■ Set task: Reproduce each of the records below word for word, line by line, with nothing added or left out.

■ Records shown:
— BEGIN —

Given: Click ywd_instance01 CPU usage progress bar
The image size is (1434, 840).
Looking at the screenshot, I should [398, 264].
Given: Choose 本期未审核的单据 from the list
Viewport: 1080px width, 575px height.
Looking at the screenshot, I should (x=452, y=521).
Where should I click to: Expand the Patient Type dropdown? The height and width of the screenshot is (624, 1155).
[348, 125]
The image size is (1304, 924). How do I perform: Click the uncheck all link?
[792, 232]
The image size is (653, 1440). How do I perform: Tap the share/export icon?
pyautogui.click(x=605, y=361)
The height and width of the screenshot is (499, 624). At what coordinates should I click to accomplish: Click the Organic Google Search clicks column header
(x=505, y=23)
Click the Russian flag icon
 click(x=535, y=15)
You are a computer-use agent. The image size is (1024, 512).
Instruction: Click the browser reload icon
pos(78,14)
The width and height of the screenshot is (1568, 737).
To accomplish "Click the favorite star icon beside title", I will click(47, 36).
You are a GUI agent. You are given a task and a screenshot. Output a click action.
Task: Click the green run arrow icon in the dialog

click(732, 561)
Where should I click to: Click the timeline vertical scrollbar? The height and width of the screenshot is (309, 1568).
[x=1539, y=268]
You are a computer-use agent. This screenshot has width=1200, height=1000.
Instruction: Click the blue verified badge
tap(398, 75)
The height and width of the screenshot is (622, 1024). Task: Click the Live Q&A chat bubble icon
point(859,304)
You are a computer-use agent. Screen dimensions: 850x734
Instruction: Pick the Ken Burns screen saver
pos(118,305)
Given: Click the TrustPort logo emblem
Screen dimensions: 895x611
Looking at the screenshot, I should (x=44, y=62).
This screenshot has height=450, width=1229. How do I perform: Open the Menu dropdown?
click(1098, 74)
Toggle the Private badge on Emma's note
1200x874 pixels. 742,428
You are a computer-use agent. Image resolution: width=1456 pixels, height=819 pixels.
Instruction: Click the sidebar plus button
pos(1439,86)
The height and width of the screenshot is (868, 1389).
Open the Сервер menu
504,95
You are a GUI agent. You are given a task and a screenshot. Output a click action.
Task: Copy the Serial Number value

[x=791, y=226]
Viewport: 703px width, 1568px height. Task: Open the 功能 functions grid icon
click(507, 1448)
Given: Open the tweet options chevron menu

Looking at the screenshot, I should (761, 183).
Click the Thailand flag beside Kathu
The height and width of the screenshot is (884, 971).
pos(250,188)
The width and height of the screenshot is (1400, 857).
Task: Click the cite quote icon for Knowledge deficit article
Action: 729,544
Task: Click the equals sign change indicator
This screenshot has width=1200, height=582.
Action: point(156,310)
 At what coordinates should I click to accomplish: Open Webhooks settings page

— END —

■ Result of this exercise:
Given: Click ywd_instance01 CPU usage progress bar
The image size is (1434, 840).
Looking at the screenshot, I should [398, 264].
Given: Choose 本期未审核的单据 from the list
Viewport: 1080px width, 575px height.
Looking at the screenshot, I should (x=452, y=521).
Where should I click to: Expand the Patient Type dropdown? The height and width of the screenshot is (624, 1155).
[348, 125]
The image size is (1304, 924). How do I perform: Click the uncheck all link?
[792, 232]
The image size is (653, 1440). How do I perform: Tap the share/export icon?
pyautogui.click(x=605, y=361)
The height and width of the screenshot is (499, 624). At what coordinates should I click to accomplish: Click the Organic Google Search clicks column header
(x=505, y=23)
Click the Russian flag icon
 click(x=535, y=15)
You are a computer-use agent. The image size is (1024, 512).
Instruction: Click the browser reload icon
pos(78,14)
The width and height of the screenshot is (1568, 737).
To accomplish "Click the favorite star icon beside title", I will click(47, 36).
You are a GUI agent. You are given a task and a screenshot. Output a click action.
Task: Click the green run arrow icon in the dialog

click(732, 561)
Where should I click to: Click the timeline vertical scrollbar? The height and width of the screenshot is (309, 1568).
[x=1539, y=268]
You are a computer-use agent. This screenshot has width=1200, height=1000.
Instruction: Click the blue verified badge
tap(398, 75)
The height and width of the screenshot is (622, 1024). Task: Click the Live Q&A chat bubble icon
point(859,304)
You are a computer-use agent. Screen dimensions: 850x734
Instruction: Pick the Ken Burns screen saver
pos(118,305)
Given: Click the TrustPort logo emblem
Screen dimensions: 895x611
Looking at the screenshot, I should (x=44, y=62).
This screenshot has height=450, width=1229. How do I perform: Open the Menu dropdown?
click(1098, 74)
Toggle the Private badge on Emma's note
1200x874 pixels. 742,428
You are a computer-use agent. Image resolution: width=1456 pixels, height=819 pixels.
Instruction: Click the sidebar plus button
pos(1439,86)
The height and width of the screenshot is (868, 1389).
Open the Сервер menu
504,95
You are a GUI agent. You are given a task and a screenshot. Output a click action.
Task: Copy the Serial Number value

[x=791, y=226]
Viewport: 703px width, 1568px height. Task: Open the 功能 functions grid icon
click(507, 1448)
Given: Open the tweet options chevron menu

Looking at the screenshot, I should (761, 183).
Click the Thailand flag beside Kathu
The height and width of the screenshot is (884, 971).
pos(250,188)
The width and height of the screenshot is (1400, 857).
Task: Click the cite quote icon for Knowledge deficit article
Action: 729,544
Task: Click the equals sign change indicator
This screenshot has width=1200, height=582.
Action: point(156,310)
 At what coordinates should I click to accomplish: Open Webhooks settings page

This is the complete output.